Though it operated with support from Parliament and was overseen by a board of twenty trustees, Georgia remained in theory a charitable enterprise. The trustees sought to inculcate the spirit of benevolence, as expressed in the colony’s motto, Non sibi sed aliis (Not for themselves, but for others). Beyond the work of the trustees, Oglethorpe shaped the day-to-day operations of the colony, having brought over the first group of 114 English settlers, Moses-like, in 1732–33.42

A trustee, Oglethorpe never held the office of governor, nor did he even purchase land to enrich himself. Though a highly educated member of Parliament, he traveled without a servant and lived simply. Having fought as an officer under Prince Eugene of Savoy in the Austro–Turkish War of 1716–18, he understood military discipline. This was how he came to trust in the power of emulation; he believed that people could be conditioned to do the right thing by observing good leaders. He shared food with those who were ill or deprived. Visiting a Scottish community north of Savannah, he refused a soft bed and slept outside on the hard ground with the men. More than any other colonial founder, Oglethorpe made himself one of the people, promoting collective effort.43

As a free-labor buffer zone between English and Spanish territories, Georgia’s circumstances were unique. In 1742, Oglethorpe led a military expedition against Spanish St. Augustine, a campaign his English neighbors to the north had balked at funding. He marveled at how the South Carolinians deluded themselves in believing they were safe, burdened as they were with a large slave population—“stupid security,” he called it. Savannah’s physical layout exhibited all the elements of a military camp, and recruits were put through military drills even before they landed in America.

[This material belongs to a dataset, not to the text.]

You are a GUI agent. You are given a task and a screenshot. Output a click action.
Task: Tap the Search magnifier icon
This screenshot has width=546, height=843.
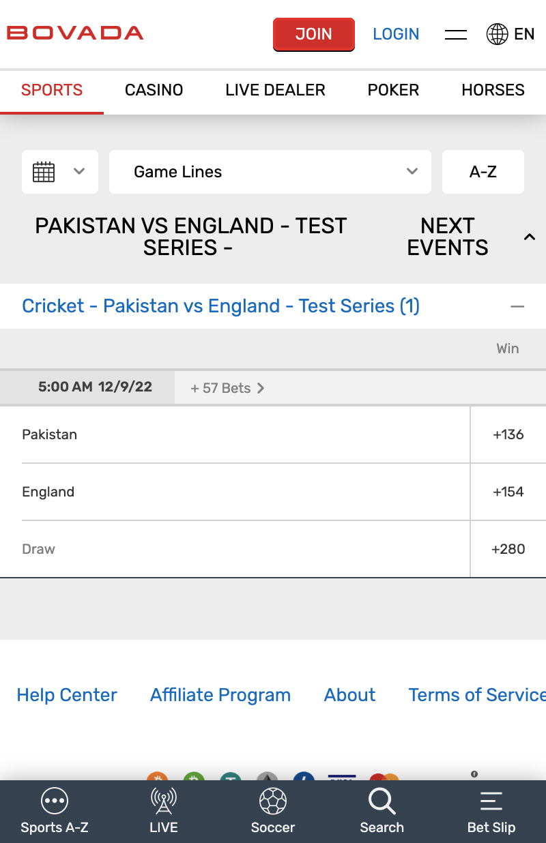coord(382,801)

Male orphans were taught to hold a musket as soon as they were physically able.44

One young believer in the colony, sixteen-year-old Philip Thicknesse, wrote to his mother in 1735 that “a man may live here upon his own improvements, if he be industrious.” In his grand plan, Oglethorpe wanted a colony of orderly citizen-soldiers; he subscribed to the classical agrarian ideal that virtue was acquired by cultivating the soil and achieving self-sufficiency. Productive, stable, healthy farming families were meant to anchor the colony. As he wrote in 1732, women provided habits of cleanliness and “wholesome food,” and remained on hand to nurse the sick. Unlike others before him, Oglethorpe felt the disadvantaged could be reclaimed if they were given a fair chance.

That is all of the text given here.